Representations of cryptocurrencies and five major banks in South Korea are shown in this illustration. (The Korea Herald)
A joint task force launched by the Financial Services Commission on Wednesday kicked off its first monthly meeting on setting up a framework for digital assets like bitcoin, a week after the top financial regulator said it would work to remove regulatory uncertainty facing South Korea’s crypto industry.
Introducing a legal framework for cryptocurrencies is part of the larger deregulation initiative the FSC has been pursuing since President Yoon Suk-yeol, who had pledged to make that happen, took office in May. Industry watchers expect the change to take place as early as late this year.
“We’re here to discuss what has been talked about digital assets and come up with ways to balance consumer protections with financial stability,” FSC Vice Chairman Kim So-young said at the joint meeting attended by officials from other bodies like the Finance and Justice Ministries.
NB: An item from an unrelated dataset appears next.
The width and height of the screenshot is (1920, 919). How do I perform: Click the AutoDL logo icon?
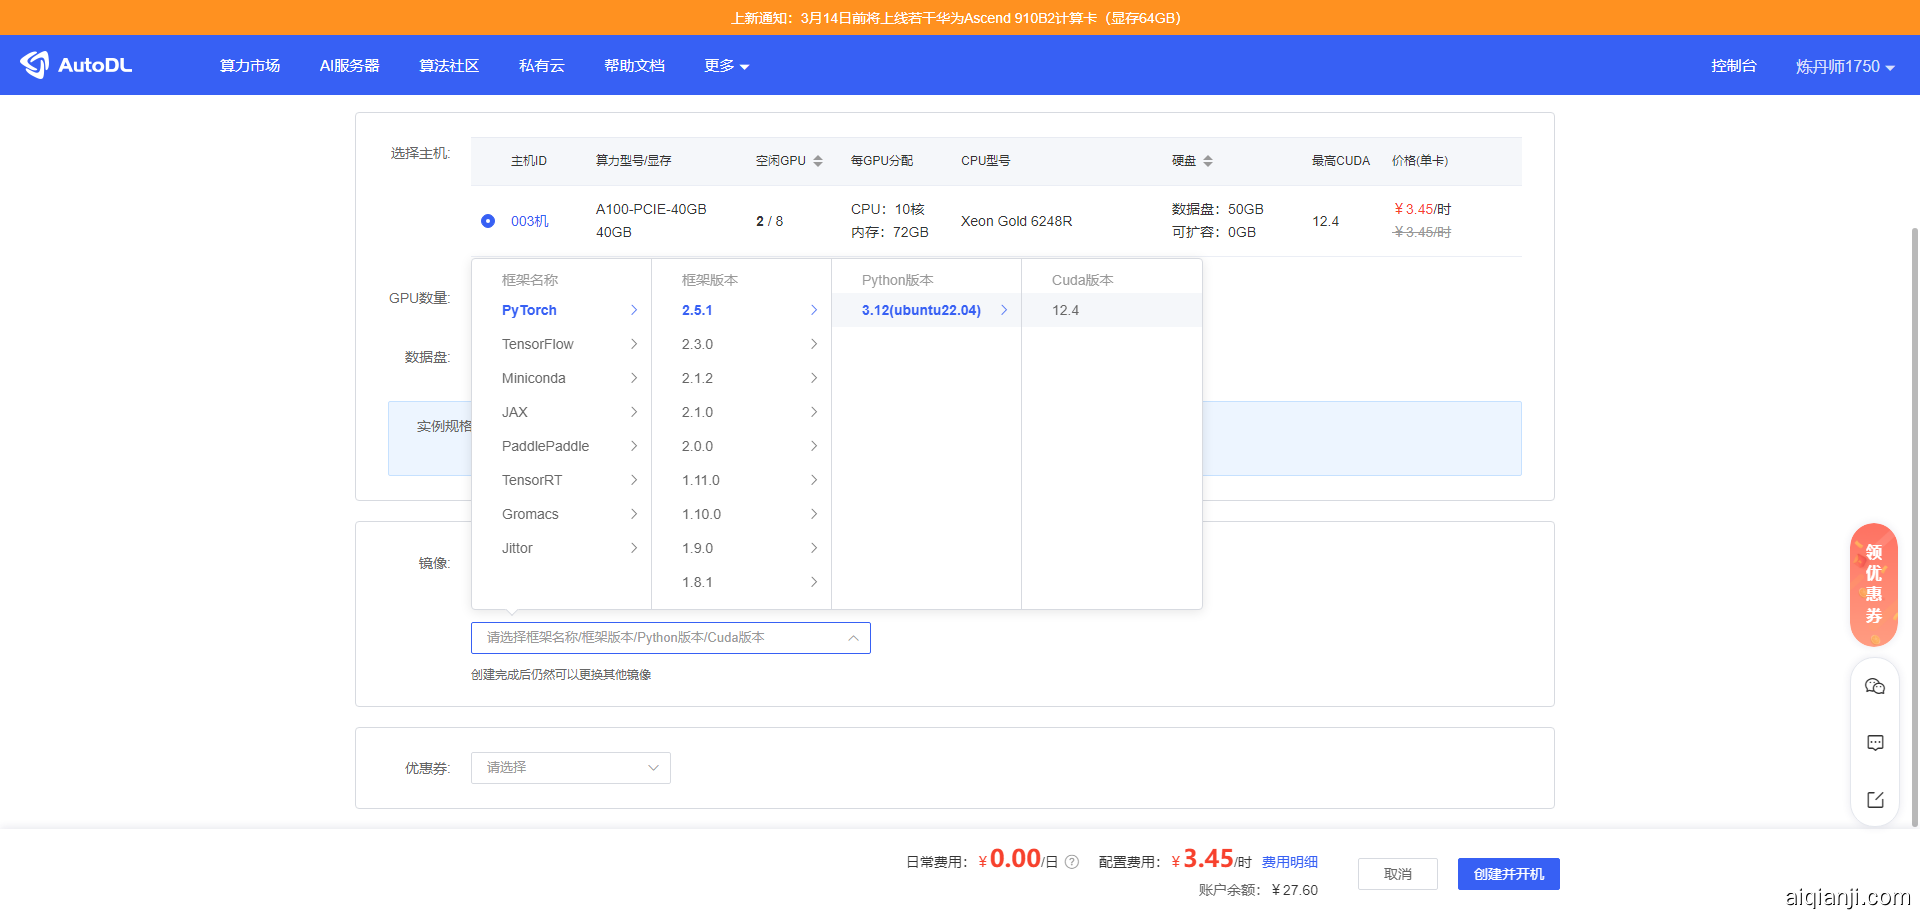coord(35,65)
Civilian experts also took part.
Cryptocurrency investors in Korea have long complained that they are not offered the same customary protections that apply when banks fail, though the crypto industry is not seen as eager to invite government intervention, saying it brings excessive scrutiny the industry wants gone in the first place.
“Digital assets could be a real threat to financial stability,” said Kim Kab-lae, head of the consumer protection research center at the Korea Capital Market Institute, referring to crypto volatility. “That’s why there’s been debate over who issues the assets and what oversight is the best.”
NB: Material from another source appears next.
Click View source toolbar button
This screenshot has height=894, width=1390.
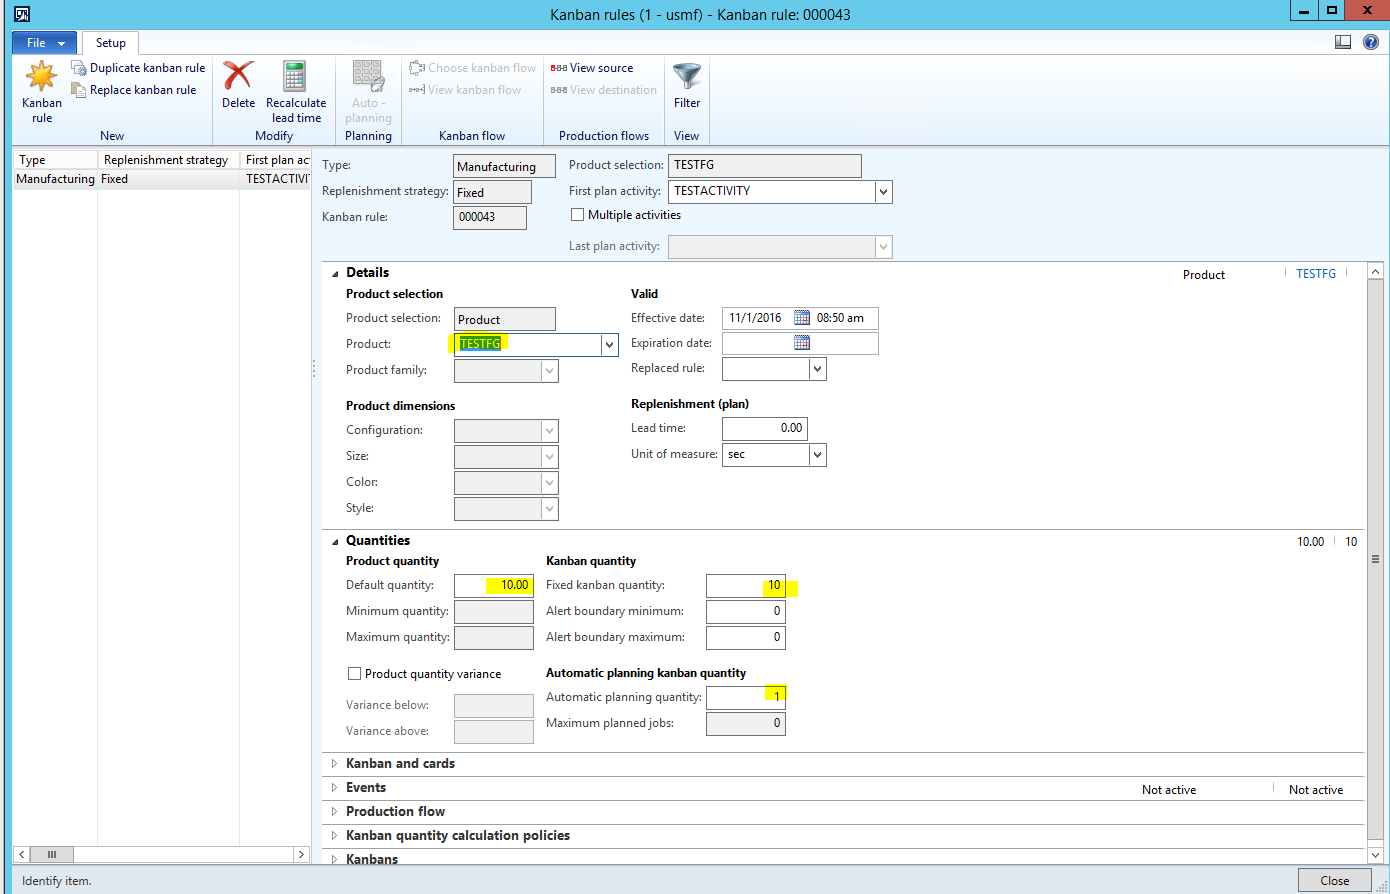pos(592,68)
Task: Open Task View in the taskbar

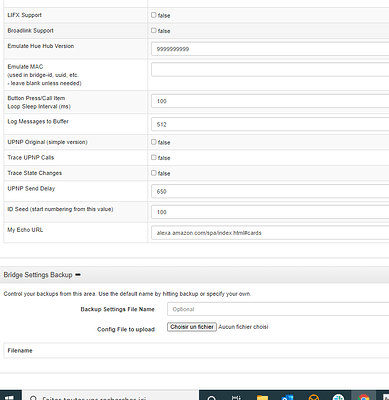Action: click(236, 397)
And the task force should back efforts to make market participants handle digital assets responsibly so as to help the economy advance, Vice Chairman Kim said, noting the group should be proactive in its work despite the fact that there is little to refer to when making new rules.
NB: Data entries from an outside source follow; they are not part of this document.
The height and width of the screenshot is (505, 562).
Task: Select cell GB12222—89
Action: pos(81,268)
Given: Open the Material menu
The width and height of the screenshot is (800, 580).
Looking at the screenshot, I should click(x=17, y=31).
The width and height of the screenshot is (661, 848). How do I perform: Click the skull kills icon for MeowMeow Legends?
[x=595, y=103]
There is no global body on crypto rules but in May, the International Organization of Securities Commissions suggested a joint body could be launched by next year.
“There is a wall of worry about this (crypto) in the conversations at an institutional level,“ said Ashley Alder, chair of the global market regulator’s board.
The FSC has said it will look at crypto frameworks under the European Union and Japan as it prepares legislation. The agency, which could put a bill to a National Assembly vote, has said it will send its own version to the parliament instead of watching bills lawmakers had floated turn into law.
Once the rules are drawn, authorities are expected to discuss an initial exchange offering. A byproduct of initial coin offerings, IEOs use exchanges as middlemen running due diligence on firms floating coins and marketing them to customers. Binance was the first major crypto exchange to back an IEO in 2019.